Em missões militares na selva ou em atendimento a tribos indígenas isoladas da cidade, o leite condensado e em pó são a alternativa mais viável para evitar o desperdício.
Outra parte significativa do leite condensado foi comprada pelo Ministério da Educação, responsável por universidades e institutos federais, hospitais universitários além de vários órgãos subordinados com distribuição de refeições. Nesse caso, ele pode ter sido usado para a produção de sobremesas. Lembrando que também há a compra de gelatinas, chocolates, geleia de mocotó e picolés para esse fim.
3. E os chicletes?
Uma parte das gomas de mascar compradas pelo governo é requisição do Ministério da Defesa. O produto compõe um kit básico distribuído nas missões militares e tem duas finalidades principais: a primeira, odontológica. Chicletes sem açúcar e com composição especial ajudam na higiene bucal das tropas quando a escovação torna-se menos acessível.

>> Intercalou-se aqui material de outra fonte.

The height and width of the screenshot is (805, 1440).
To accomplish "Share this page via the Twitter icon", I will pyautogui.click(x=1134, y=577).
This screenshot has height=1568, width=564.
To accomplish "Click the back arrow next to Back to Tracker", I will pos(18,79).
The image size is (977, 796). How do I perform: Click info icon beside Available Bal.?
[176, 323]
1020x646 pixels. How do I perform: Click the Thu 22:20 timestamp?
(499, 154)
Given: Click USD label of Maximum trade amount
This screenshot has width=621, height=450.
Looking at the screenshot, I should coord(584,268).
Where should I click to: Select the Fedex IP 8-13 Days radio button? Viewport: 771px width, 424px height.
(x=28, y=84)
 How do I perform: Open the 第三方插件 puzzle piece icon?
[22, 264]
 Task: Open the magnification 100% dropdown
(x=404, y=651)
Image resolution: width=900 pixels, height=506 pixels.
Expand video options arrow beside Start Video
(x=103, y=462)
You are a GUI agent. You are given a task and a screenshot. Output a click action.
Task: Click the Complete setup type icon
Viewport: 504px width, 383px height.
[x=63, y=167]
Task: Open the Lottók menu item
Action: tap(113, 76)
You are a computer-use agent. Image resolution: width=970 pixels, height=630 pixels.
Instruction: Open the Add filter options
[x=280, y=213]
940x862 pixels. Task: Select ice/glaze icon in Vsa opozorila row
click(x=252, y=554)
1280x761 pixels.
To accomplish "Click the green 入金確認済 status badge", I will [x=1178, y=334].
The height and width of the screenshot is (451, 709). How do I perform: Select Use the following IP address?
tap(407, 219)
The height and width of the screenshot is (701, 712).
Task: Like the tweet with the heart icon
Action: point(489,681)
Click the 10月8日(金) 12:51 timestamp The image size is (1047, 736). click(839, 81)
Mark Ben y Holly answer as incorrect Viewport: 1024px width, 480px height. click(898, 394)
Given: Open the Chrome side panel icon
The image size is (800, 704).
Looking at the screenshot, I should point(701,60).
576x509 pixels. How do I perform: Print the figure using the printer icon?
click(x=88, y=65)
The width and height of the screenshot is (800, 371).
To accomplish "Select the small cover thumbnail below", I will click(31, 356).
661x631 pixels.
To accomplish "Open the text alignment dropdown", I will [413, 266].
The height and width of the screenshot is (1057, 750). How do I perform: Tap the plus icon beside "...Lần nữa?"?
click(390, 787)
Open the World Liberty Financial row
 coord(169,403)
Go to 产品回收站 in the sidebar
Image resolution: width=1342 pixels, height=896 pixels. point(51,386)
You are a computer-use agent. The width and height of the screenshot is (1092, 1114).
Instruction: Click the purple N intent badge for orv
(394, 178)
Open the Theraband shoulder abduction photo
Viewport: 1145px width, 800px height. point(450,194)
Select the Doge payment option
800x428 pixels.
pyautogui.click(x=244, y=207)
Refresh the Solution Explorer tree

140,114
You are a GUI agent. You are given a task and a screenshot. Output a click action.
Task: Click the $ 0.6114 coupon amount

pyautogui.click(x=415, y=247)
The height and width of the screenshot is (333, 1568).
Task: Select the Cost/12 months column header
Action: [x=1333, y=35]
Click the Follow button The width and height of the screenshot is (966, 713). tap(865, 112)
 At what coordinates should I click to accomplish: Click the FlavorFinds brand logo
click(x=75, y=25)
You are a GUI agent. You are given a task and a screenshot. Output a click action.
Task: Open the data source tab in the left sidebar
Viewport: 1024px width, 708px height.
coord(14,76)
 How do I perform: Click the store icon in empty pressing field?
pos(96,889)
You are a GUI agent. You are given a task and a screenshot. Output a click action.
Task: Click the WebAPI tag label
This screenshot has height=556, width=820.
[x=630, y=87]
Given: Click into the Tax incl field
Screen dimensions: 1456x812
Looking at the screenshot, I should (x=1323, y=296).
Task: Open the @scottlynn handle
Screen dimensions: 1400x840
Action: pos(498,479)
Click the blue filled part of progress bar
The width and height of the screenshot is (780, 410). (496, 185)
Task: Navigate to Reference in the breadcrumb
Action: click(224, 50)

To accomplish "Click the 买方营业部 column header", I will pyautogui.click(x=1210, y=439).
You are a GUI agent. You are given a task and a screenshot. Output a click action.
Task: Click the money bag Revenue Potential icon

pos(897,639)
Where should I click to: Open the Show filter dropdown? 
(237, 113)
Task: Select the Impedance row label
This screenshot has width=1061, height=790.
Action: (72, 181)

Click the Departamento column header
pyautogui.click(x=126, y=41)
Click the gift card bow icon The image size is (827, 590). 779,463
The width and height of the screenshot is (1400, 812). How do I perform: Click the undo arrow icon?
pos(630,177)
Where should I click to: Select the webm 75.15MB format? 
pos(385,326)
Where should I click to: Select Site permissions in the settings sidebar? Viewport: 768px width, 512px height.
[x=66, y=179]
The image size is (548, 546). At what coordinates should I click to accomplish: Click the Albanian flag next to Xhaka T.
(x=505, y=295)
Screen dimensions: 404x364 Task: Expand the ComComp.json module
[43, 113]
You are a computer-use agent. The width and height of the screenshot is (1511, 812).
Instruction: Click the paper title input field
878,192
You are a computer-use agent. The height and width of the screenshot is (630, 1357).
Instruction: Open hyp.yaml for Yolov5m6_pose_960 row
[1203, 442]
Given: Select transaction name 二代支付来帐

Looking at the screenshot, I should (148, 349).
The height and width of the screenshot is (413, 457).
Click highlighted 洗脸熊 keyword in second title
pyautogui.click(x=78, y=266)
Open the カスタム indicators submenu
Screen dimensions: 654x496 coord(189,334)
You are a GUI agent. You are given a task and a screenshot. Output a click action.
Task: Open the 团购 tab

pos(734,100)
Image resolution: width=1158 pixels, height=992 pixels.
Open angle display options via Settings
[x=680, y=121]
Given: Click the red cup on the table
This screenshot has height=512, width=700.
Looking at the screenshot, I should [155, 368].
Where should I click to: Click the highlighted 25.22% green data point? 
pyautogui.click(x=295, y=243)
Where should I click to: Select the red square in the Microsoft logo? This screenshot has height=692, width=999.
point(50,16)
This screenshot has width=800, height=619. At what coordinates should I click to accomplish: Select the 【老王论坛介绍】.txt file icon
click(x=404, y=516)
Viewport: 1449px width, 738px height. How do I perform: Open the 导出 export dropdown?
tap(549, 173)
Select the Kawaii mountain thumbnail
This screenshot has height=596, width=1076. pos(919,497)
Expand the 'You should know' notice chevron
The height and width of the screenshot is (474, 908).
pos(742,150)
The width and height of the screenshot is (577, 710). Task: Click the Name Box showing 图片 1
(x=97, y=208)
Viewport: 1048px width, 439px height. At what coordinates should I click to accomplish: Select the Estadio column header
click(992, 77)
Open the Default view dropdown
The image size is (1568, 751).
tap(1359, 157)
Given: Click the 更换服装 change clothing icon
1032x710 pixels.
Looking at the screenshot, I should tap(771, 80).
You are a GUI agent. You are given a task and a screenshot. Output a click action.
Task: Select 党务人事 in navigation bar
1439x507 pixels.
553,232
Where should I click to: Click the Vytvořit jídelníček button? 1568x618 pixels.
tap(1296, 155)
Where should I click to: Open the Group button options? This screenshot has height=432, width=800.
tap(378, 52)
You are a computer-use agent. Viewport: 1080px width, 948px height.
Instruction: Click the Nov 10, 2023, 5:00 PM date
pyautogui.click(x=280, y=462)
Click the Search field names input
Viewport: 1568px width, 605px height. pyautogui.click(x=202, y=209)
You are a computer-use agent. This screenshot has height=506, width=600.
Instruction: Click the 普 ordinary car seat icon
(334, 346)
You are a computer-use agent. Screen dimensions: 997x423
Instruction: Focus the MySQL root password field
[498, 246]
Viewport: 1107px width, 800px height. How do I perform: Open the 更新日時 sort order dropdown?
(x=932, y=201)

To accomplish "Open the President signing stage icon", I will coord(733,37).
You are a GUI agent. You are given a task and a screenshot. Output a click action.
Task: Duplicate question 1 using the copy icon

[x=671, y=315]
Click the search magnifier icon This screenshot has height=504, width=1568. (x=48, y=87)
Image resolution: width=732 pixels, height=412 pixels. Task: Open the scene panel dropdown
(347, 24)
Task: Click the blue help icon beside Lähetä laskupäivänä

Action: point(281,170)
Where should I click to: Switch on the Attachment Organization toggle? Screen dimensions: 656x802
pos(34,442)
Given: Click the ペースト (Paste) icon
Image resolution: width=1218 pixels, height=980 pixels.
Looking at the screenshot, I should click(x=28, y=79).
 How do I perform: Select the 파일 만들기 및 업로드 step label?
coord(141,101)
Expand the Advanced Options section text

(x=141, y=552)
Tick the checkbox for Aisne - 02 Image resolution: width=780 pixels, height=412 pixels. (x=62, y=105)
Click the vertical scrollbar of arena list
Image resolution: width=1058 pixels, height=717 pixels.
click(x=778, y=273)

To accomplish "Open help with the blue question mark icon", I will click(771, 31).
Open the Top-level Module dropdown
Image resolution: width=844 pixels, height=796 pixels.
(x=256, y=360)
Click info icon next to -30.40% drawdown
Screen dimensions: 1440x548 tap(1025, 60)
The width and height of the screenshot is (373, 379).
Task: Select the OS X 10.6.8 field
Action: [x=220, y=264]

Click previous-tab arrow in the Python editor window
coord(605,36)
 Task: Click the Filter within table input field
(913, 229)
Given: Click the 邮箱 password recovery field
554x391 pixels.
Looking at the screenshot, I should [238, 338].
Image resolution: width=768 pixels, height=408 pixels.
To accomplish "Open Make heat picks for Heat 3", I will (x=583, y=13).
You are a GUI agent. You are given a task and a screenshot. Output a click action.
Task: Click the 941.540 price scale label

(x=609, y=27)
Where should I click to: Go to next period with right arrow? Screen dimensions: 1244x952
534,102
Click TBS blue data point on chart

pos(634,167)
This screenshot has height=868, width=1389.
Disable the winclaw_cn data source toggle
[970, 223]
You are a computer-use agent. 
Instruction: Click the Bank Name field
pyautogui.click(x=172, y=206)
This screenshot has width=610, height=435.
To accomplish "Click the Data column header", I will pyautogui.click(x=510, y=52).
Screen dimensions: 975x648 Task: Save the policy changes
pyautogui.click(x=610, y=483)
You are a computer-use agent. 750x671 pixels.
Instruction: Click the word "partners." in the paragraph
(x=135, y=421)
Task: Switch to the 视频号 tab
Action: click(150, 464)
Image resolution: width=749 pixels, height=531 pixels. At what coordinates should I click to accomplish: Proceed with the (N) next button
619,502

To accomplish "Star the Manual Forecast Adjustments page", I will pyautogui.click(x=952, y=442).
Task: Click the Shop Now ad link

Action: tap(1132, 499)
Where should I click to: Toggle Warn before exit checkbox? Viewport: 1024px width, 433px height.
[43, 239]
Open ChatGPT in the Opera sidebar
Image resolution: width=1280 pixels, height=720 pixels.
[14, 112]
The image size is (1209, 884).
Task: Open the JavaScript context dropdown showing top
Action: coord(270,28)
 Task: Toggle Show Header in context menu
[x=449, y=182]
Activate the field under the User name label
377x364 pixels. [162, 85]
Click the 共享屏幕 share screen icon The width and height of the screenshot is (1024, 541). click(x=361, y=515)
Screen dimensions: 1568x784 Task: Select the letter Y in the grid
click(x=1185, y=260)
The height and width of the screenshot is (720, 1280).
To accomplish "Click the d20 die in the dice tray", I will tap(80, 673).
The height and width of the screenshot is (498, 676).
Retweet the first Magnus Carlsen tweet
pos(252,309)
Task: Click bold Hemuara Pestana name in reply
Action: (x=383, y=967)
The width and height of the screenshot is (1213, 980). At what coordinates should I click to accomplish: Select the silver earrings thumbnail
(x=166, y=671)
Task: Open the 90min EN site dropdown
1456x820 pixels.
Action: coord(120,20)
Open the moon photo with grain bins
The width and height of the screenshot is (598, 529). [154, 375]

O outro motivo é o de que a goma de mascar diminui o incômodo da pressão nos ouvidos durante voos. Ressalta-se aqui que os aviões militares não são como os aviões usados para viagens domésticas e internacionais. A pressão costuma ser maior.
Não é a primeira vez que a compra de chicletes pelo governo é questionada. Em 2007, o Ministério Público Militar (MPM) questionou licitação do Comando Militar do Leste que incluía R$ 3,5 milhões para comprar o produto. À época, o Comando explicou a importância da goma de mascar para a higiene bucal dos militares.
Também há informações de que outra parte dos chicletes foram comprados pelo Ministério da Saúde. Tratam-se de gomas de mascar de nicotina, distribuídas pelo SUS em campanhas de combate ao tabagismo.
4. Falta de informações
Uma explicação mais pormenorizada desses gastos, com a destinação de cada produto, é de relevância pública e deve ser divulgada pelo governo.
Oficialmente, nem o presidente Jair Bolsonaro nem os ministérios deram explicações mais detalhadas sobre os produtos do carrinho de compras. O silêncio da Secretaria de Comunicação (Secom) permitiu que a desinformação sobre essa assunto se espalhasse.
Um relatório completo sobre o assunto está sendo produzido e a tendência é de que o presidente, com dados detalhados em mãos, possa dar mais explicações na sua live de quinta-feira (28).